WORK INSTRUCTIONS>
Could you return all of the data exactly as given?

RECORDS SUPPLIED>
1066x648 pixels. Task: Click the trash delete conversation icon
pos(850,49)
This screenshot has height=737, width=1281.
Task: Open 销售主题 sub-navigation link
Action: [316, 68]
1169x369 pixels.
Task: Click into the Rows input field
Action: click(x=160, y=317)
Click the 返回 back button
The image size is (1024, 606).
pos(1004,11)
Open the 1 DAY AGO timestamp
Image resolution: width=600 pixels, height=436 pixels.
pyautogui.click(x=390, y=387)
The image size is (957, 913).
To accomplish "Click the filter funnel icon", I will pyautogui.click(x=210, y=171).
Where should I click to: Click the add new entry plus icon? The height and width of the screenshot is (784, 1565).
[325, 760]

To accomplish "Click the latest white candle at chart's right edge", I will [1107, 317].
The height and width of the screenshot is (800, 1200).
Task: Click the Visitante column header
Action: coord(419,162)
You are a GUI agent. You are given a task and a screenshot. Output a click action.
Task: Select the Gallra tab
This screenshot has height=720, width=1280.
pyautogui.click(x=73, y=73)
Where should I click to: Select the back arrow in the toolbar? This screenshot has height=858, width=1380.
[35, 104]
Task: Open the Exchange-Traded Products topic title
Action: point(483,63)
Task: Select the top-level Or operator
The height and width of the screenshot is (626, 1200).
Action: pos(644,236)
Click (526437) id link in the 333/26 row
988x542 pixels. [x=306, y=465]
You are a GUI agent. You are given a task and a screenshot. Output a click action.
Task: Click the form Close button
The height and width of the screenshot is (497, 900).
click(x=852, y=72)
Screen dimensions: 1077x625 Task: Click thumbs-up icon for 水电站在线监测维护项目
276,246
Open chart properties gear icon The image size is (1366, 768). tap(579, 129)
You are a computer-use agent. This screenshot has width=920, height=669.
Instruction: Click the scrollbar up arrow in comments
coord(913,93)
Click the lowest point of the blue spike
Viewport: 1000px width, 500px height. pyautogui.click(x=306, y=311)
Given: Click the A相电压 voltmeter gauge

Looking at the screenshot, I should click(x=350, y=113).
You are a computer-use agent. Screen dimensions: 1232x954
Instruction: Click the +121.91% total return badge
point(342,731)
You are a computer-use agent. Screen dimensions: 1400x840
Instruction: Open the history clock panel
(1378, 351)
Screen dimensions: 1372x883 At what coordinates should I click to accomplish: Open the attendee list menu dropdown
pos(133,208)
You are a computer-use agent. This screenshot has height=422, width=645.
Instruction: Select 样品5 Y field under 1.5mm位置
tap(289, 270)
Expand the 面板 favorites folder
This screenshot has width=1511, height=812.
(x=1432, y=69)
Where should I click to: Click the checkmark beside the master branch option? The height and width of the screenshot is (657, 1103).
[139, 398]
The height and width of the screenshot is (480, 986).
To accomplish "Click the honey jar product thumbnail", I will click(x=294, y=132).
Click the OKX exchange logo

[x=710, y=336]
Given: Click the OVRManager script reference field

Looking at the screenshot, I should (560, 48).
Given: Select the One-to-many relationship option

REPLY TO THE TASK>
1066x648 pixels. Task: Click the trash delete conversation icon
pos(850,49)
This screenshot has height=737, width=1281.
Task: Open 销售主题 sub-navigation link
Action: [316, 68]
1169x369 pixels.
Task: Click into the Rows input field
Action: click(x=160, y=317)
Click the 返回 back button
The image size is (1024, 606).
pos(1004,11)
Open the 1 DAY AGO timestamp
Image resolution: width=600 pixels, height=436 pixels.
pyautogui.click(x=390, y=387)
The image size is (957, 913).
To accomplish "Click the filter funnel icon", I will pyautogui.click(x=210, y=171).
Where should I click to: Click the add new entry plus icon? The height and width of the screenshot is (784, 1565).
[325, 760]

To accomplish "Click the latest white candle at chart's right edge", I will [1107, 317].
The height and width of the screenshot is (800, 1200).
Task: Click the Visitante column header
Action: coord(419,162)
You are a GUI agent. You are given a task and a screenshot. Output a click action.
Task: Select the Gallra tab
This screenshot has height=720, width=1280.
pyautogui.click(x=73, y=73)
Where should I click to: Select the back arrow in the toolbar? This screenshot has height=858, width=1380.
[35, 104]
Task: Open the Exchange-Traded Products topic title
Action: point(483,63)
Task: Select the top-level Or operator
The height and width of the screenshot is (626, 1200).
Action: pos(644,236)
Click (526437) id link in the 333/26 row
988x542 pixels. [x=306, y=465]
You are a GUI agent. You are given a task and a screenshot. Output a click action.
Task: Click the form Close button
The height and width of the screenshot is (497, 900).
click(x=852, y=72)
Screen dimensions: 1077x625 Task: Click thumbs-up icon for 水电站在线监测维护项目
276,246
Open chart properties gear icon The image size is (1366, 768). tap(579, 129)
You are a computer-use agent. This screenshot has width=920, height=669.
Instruction: Click the scrollbar up arrow in comments
coord(913,93)
Click the lowest point of the blue spike
Viewport: 1000px width, 500px height. pyautogui.click(x=306, y=311)
Given: Click the A相电压 voltmeter gauge

Looking at the screenshot, I should click(x=350, y=113).
You are a computer-use agent. Screen dimensions: 1232x954
Instruction: Click the +121.91% total return badge
point(342,731)
You are a computer-use agent. Screen dimensions: 1400x840
Instruction: Open the history clock panel
(1378, 351)
Screen dimensions: 1372x883 At what coordinates should I click to accomplish: Open the attendee list menu dropdown
pos(133,208)
You are a computer-use agent. This screenshot has height=422, width=645.
Instruction: Select 样品5 Y field under 1.5mm位置
tap(289, 270)
Expand the 面板 favorites folder
This screenshot has width=1511, height=812.
(x=1432, y=69)
Where should I click to: Click the checkmark beside the master branch option? The height and width of the screenshot is (657, 1103).
[139, 398]
The height and width of the screenshot is (480, 986).
To accomplish "Click the honey jar product thumbnail", I will click(x=294, y=132).
Click the OKX exchange logo

[x=710, y=336]
Given: Click the OVRManager script reference field

Looking at the screenshot, I should (560, 48).
Given: Select the One-to-many relationship option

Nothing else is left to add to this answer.